Assorted historical stuff:

Floods in China cause over $50M in damage; 4M homes destroyed [note: those two numbers seem out of whack unless homes could be built for $12.50]. 23M people in "dire straits." Hupeh province most affected, with 18,000 square miles under water. Drainage expected to take months, with many areas remaining submerged through next winter. Rainfall over past month, unprecedented in 61 years, was cause of the flooding. Nat'l govt. to float $20M relief loan.

British Premier MacDonald "hurried back" from his holiday in Scotland to meet with his cabinet; dissension is reported on severe austerity measures recommended by the Economy Committee, particularly restriction of those eligible for the dole; this was seen as conflicting with "campaign promises to increase social services."

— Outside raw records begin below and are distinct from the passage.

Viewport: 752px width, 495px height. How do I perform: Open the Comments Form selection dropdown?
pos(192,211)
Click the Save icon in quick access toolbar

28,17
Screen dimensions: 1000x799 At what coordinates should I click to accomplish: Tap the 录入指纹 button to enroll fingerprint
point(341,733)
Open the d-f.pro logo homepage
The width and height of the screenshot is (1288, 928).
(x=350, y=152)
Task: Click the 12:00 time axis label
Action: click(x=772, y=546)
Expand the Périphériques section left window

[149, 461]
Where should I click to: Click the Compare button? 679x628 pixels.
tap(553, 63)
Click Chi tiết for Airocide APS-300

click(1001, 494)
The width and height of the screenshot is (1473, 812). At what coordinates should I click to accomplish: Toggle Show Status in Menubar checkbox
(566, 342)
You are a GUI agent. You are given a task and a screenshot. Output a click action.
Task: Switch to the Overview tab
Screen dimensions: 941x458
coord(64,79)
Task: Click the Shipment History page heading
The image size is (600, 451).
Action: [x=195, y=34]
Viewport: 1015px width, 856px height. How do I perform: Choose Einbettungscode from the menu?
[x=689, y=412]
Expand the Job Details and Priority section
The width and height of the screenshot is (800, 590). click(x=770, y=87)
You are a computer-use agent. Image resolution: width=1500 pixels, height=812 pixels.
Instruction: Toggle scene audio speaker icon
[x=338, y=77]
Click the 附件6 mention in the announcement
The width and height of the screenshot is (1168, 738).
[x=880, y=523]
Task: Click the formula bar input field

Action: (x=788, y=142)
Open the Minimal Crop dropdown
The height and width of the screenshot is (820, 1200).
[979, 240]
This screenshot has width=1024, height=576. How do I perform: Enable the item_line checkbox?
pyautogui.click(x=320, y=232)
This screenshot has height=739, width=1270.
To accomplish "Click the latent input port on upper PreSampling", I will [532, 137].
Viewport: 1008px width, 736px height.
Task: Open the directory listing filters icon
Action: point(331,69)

"Jobless actors in Germany have found a profitable side line. Their job is to mingle with crowds in cafes and places where politics are talked and boost fascism. Hitler is said to believe that with their smooth manners, good diction and persuasive tongues, actors make first-class spellbinders."

Editorial on remarks of Judge Cardozo from his decision in the case of Dr. William “Horse Doctor” Doyle. [Note: Doyle was in fact a horse doctor, taking care of NY City's fire department horses, but was also politically well-connected. As a result, the motorization of the city's fire departments, which might have impoverished a lesser man, was taken in stride by Doyle. He became a fixer for builders seeking permits from the city's Board of Standards. By 1930, aged 60, he had accumulated the astonishing total of nine children and the even more astonishing total of over a million dollars. At that point, Doyle became involved in an investigation started by crusading Republican D.A. Charles Tuttle targeting the Tammany machine. Refusing to testify, he was jailed for contempt. Cardozo found that Doyle himself could be compelled to testify with a grant of immunity, but that alleged conspirators couldn't.] Sees decision as reflecting fundamental principle that “rights of the individual are to be protected against ... tyranny at the hands of the 'majority.' Upon that principle ... depends all our liberties.”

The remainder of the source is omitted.